* _The data_

BEGIN

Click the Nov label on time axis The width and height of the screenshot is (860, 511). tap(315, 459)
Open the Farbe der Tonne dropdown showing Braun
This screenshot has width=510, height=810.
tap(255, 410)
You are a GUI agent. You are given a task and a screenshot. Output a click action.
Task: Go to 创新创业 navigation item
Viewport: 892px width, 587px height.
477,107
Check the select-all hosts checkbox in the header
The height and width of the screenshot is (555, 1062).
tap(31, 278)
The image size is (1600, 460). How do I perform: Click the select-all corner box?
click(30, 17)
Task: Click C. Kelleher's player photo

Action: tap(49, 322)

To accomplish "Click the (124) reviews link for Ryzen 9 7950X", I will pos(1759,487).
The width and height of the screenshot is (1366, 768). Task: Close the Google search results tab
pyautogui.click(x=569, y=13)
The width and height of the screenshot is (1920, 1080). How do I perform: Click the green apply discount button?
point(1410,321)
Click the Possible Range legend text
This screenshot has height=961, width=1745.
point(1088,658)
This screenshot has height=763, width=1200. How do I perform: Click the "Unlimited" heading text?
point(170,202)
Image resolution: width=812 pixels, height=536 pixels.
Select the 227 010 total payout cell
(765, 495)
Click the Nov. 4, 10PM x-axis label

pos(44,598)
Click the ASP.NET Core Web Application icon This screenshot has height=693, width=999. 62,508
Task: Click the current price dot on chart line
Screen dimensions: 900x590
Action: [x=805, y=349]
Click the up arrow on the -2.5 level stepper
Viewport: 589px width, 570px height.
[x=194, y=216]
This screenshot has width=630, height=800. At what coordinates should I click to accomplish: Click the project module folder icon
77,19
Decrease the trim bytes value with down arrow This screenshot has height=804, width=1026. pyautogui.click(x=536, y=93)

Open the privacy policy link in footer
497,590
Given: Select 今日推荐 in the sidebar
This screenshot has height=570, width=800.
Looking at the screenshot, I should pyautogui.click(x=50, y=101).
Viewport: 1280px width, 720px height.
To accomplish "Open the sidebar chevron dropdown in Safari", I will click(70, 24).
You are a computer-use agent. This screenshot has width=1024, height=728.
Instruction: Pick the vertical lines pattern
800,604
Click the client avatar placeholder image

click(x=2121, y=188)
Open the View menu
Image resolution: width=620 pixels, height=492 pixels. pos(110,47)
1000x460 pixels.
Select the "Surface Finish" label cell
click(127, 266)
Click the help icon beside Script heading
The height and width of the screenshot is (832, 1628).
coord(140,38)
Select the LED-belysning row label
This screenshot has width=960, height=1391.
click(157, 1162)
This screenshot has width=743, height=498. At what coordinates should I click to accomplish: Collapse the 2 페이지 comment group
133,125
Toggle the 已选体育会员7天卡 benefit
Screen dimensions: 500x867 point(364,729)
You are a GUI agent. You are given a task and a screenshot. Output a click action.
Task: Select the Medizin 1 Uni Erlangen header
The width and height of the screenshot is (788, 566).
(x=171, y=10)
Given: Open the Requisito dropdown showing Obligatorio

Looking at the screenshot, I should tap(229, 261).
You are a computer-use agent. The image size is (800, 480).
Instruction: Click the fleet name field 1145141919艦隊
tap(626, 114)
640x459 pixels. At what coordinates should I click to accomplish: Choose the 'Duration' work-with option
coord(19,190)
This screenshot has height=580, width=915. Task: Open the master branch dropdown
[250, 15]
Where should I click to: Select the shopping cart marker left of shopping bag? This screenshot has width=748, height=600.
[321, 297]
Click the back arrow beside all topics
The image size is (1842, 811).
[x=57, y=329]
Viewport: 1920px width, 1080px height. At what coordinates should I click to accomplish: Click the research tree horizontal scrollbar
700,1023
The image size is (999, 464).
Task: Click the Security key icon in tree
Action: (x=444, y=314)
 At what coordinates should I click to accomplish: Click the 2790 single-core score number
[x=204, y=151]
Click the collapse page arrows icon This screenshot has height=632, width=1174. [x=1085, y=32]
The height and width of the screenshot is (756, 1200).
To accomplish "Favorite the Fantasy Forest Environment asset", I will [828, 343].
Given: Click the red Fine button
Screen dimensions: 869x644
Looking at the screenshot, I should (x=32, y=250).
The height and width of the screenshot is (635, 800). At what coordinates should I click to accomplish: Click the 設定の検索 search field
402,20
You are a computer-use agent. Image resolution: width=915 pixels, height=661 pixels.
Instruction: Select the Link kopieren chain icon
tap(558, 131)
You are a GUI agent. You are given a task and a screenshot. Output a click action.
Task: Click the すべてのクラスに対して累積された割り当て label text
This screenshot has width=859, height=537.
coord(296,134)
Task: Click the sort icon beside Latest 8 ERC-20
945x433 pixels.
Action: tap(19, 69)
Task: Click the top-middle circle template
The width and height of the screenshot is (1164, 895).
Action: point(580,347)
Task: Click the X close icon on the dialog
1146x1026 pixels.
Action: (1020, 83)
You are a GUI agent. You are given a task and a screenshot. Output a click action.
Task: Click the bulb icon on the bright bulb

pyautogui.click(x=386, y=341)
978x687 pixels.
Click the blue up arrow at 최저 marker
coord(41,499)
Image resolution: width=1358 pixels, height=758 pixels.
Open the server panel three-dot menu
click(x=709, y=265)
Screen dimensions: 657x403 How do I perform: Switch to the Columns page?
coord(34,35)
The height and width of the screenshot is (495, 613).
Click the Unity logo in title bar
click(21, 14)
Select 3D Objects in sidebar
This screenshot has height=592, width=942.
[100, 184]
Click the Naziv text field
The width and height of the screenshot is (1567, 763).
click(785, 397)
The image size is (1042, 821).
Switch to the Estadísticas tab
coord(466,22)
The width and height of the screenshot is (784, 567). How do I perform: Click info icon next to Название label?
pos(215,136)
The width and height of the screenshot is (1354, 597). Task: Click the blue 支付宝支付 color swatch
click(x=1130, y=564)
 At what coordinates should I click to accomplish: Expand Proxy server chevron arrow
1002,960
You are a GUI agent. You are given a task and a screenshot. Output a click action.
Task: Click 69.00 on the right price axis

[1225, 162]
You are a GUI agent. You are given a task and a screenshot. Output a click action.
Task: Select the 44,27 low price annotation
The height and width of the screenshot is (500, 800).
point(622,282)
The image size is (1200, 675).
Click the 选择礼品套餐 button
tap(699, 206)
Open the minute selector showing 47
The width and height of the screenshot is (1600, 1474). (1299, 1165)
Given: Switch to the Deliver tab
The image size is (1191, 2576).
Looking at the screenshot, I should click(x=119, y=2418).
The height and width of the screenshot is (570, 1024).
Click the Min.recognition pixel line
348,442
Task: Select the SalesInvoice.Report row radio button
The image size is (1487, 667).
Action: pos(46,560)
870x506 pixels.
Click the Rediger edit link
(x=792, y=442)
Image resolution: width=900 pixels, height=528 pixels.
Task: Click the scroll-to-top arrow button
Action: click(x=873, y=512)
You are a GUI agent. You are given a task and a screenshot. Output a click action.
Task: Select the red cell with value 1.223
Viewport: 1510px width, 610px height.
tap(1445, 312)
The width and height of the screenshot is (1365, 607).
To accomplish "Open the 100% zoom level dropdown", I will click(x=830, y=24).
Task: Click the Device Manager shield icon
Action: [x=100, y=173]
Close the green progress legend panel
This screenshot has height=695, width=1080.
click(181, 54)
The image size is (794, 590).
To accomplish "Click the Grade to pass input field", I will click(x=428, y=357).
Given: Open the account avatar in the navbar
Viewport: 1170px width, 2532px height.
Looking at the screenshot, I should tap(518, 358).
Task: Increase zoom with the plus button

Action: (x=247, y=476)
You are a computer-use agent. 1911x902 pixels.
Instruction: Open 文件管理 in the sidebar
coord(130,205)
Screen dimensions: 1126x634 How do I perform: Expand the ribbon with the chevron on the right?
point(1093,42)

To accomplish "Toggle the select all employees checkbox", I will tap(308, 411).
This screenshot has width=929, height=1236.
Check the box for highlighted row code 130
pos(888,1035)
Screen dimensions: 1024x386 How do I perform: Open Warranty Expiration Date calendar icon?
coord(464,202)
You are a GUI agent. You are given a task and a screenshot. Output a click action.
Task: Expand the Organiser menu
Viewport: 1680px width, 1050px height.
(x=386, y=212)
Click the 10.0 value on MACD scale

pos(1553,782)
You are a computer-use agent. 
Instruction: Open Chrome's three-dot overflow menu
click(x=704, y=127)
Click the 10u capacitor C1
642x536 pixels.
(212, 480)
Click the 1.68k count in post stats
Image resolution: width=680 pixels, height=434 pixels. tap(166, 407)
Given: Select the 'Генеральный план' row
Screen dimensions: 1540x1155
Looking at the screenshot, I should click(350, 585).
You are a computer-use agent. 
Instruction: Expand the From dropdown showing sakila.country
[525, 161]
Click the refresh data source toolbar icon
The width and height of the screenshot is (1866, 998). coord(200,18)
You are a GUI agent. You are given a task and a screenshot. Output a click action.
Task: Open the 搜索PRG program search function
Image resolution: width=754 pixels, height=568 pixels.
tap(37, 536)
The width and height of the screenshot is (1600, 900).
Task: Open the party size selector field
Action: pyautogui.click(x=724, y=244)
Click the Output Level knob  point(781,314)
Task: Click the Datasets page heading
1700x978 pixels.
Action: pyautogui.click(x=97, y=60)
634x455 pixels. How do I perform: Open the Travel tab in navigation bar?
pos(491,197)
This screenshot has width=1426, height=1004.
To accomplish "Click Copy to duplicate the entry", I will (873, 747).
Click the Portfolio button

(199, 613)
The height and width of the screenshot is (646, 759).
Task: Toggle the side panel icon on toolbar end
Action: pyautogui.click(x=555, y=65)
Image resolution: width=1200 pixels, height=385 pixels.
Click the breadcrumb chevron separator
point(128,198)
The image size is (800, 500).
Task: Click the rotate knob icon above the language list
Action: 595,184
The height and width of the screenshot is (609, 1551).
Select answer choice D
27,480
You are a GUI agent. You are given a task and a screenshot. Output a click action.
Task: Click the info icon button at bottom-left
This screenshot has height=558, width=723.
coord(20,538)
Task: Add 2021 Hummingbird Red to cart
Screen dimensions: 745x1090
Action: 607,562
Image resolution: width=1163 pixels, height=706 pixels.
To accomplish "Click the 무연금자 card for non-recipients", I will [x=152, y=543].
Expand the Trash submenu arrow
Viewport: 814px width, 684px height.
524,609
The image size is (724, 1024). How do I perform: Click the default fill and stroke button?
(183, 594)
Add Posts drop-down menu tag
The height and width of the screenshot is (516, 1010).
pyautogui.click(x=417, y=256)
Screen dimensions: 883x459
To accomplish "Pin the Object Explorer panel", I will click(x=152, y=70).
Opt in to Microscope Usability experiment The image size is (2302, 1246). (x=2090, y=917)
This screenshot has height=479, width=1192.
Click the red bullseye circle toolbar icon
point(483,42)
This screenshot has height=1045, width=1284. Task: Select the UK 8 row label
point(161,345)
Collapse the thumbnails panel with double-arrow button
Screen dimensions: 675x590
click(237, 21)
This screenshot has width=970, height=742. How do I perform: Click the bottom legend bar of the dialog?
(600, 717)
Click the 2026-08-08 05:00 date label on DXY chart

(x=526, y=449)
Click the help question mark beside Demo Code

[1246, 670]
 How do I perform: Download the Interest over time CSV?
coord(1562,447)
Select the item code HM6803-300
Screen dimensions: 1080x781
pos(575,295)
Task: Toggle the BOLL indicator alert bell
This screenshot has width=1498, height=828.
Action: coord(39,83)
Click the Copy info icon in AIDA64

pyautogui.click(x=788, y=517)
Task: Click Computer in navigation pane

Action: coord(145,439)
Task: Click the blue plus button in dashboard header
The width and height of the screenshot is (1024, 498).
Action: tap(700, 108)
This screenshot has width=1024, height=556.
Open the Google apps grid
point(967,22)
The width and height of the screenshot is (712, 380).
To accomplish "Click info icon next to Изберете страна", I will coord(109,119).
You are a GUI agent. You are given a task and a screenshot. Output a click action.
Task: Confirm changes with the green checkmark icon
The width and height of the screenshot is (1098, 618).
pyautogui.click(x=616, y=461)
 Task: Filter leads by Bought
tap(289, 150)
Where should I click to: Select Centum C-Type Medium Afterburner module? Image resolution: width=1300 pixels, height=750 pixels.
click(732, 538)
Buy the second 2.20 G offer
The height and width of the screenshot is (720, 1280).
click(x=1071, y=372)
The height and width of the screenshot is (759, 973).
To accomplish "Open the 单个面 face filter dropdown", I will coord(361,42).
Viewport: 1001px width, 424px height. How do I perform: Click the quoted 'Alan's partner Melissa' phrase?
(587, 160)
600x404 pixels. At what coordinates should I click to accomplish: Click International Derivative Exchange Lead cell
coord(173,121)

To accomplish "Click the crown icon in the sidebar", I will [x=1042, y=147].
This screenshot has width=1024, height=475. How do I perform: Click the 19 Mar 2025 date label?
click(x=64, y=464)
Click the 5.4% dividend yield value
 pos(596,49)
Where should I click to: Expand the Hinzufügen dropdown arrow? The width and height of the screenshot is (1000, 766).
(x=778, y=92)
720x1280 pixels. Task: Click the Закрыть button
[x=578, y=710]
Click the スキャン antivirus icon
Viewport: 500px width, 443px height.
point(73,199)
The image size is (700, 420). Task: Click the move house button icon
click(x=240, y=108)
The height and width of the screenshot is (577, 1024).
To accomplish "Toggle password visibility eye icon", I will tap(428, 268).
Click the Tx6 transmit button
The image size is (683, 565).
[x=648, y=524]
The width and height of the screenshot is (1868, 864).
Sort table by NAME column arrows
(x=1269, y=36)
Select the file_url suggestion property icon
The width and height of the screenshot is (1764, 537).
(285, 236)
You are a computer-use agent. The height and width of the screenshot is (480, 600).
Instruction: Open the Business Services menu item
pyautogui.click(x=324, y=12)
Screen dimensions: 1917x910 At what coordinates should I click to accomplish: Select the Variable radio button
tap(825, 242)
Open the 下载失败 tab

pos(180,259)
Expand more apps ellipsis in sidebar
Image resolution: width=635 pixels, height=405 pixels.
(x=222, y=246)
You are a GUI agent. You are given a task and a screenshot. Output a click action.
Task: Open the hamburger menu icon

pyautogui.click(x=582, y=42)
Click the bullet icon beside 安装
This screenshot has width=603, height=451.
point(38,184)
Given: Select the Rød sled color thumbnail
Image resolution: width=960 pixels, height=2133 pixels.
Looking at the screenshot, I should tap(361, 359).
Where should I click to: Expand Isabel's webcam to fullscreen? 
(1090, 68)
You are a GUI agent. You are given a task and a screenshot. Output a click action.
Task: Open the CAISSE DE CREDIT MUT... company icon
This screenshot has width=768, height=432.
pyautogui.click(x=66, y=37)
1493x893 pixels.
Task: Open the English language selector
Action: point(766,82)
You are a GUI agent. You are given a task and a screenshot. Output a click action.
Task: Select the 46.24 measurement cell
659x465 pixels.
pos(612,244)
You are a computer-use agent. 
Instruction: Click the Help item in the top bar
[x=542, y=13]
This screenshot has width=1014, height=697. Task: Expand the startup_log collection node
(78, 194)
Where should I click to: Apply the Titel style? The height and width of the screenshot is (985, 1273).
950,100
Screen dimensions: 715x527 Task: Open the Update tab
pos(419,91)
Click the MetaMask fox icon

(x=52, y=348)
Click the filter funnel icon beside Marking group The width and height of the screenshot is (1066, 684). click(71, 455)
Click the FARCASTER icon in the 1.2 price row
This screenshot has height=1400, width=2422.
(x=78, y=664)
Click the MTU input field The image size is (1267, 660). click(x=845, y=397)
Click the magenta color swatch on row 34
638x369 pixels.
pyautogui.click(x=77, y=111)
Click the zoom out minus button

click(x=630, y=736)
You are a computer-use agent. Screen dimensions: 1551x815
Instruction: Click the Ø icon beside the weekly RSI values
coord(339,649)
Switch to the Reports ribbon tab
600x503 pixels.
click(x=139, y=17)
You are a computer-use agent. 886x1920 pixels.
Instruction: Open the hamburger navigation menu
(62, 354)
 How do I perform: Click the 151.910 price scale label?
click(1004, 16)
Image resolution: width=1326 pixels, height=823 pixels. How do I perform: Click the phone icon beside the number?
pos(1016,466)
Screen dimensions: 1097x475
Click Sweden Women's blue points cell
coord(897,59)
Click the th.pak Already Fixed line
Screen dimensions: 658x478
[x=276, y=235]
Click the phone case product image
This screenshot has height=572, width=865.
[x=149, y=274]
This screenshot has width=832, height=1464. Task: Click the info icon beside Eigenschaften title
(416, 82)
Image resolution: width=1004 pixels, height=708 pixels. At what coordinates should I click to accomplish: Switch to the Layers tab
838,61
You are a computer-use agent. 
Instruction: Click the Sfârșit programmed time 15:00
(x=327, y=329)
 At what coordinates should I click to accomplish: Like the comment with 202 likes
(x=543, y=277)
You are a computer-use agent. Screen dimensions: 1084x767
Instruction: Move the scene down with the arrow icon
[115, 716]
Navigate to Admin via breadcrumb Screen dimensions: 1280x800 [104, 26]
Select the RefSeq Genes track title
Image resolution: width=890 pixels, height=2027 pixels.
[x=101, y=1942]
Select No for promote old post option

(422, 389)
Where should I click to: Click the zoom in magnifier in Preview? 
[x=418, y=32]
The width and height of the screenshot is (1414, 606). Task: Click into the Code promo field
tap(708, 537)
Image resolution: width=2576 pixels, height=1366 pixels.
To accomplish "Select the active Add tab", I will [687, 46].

END

* _Exercise prompt_
Out of the entries above, write out only the lines between the line holding "Task: Select the SalesInvoice.Report" and the line holding "The width and height of the screenshot is (1365, 607).", inclusive, each exactly as given.

* _Answer to the exercise_
Task: Select the SalesInvoice.Report row radio button
The image size is (1487, 667).
Action: pos(46,560)
870x506 pixels.
Click the Rediger edit link
(x=792, y=442)
Image resolution: width=900 pixels, height=528 pixels.
Task: Click the scroll-to-top arrow button
Action: click(x=873, y=512)
You are a GUI agent. You are given a task and a screenshot. Output a click action.
Task: Select the red cell with value 1.223
Viewport: 1510px width, 610px height.
tap(1445, 312)
The width and height of the screenshot is (1365, 607).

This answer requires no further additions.